» PAGE TEXT:
It is possible that this is based on the fact that throughout most of history, the average woman had very limited horizons. She did not do business outside of the house, she did not go to school, and she was taken care of in all matters relating to the outside world.  This is expressed by the dictum כל כבודה בת מלך פנימה.  The din of סוקלין אותה על פתח בית אביה כלומר ראו גידולים שגידלתם (Kesuvos 45a) does not apply to the man that was mezaneh with her, even with hasra'ah. The assignment of blame to the parents for a child's behavior only applies to a girl, not to a boy. This is because unlike today, when girls' behavior is strongly influenced by her school and her friends and news and social media, they only knew what they saw at home. (I don't know if Miriam bas Bilga's family would be blamed now as they were then. There are plenty of Roshei Yeshiva and gedolei Torah who nebach have children like Yishmael and Eisav and Avshalom, both boys and girls.)  Because of this, a woman would not necessarily think through the consequences of her nedarim, and might even rely on her more worldly husband or father to confirm or nullify her nedarim.

This is true, but I do not believe that is the entire answer. 

Scientists debate man's primary drive and motivation. We all know that Freud believed that man is motivated by a pursuit of pleasure, Adler believed the primary dynamic is a desire for power, to vanquish, and Victor Frankl believed men are motivated by a will, a search, for meaning. I'm sure each has some truth; Chazal foreshadowed these ideas when they said that the the unexamined life is prone to self destruction if one does not constrain the most powerful drives in our psyches;  הקנאה והתאוה והכבוד מוציאין את האדם מן העולם . Kin'ah is the desire for domination, Taavah is Taavah, and Kavod is, as Rashi says, Rabbanus; והכבוד. שהרבנות מקברת את בעליה.

» DATASET EXTRACT:
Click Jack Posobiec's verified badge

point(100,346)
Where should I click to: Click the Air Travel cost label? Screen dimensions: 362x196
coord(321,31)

» TASK DIRECTIONS:
Extend the discussion of women's vows and human drives above, starting after its final sentence.

» THE OUTPUT:
Still, I think it is a truism that human drives and motivations are influenced by gender. Men are strongly motivated by dominance and aggression and an impulse to vanquish, while women are motivated by a desire to love and nurture and bond and stay close to home. If women ran the world, there would be far fewer wars.  Similarly, as Reb Meir Simcha says, women do not have the mitzva of pirya v'rivya because the Torah will not impose a lifelong mitzva which is inherently dangerous. On the other hand, Hashem gave women a super powerful urge, desire, to have children. If men had to bear children, I am certain that mankind would be long extinct. The vast majority of men would forego sexual relations if they knew that it might result in their going through the process of childbirth, and even worse, having to feed, diaper, and raise the child till they are old enough to be sent away. Only women's powerful innate desire to love a child they bore outweighs the fact that it is best to leave well enough alone.  Reb Meir Simcha's point applies equally well to human nature even outside mitzvos. Women's urge to bear children is greater than men's. Why? Because men don't need convincing to procreate. Women, at least thinking women, should fear childbearing. 

 It has become unpopular to say this because modern feminism is ironically anti-feminine. Because men have more power in society than women, and that power imbalance results from masculine aggression and drive for dominance, the desire to empower women led to mimicry of masculine traits and denial of the feminine. This is perfectly understandable. The discrimination against women when they are doing a job equal to that of men is unfair. 

But the point is that those emotional extremes that are and that should be characteristic of women, expressed in intemperate words, is a natural concomitant of femininity. It is only right that within a family, a woman can rely on her husband or father to release her from the halachic consequences of those words.  I see no reason for women to think of this as insulting. This is not a chisaron of infantile impulsiveness. It is a maalah, a testament to the power of emotion.

Of course, life is complicated, and humans are not mere machines. Masculinity and femininity are spectrums. Some women are relatively masculine, and some men feminine. A great example is the Shla'h (שני לוחות הברית , תורה שבכתב, וישלח, דרך חיים ) about Dinah, that she was born with masculine traits due to her ontogeny.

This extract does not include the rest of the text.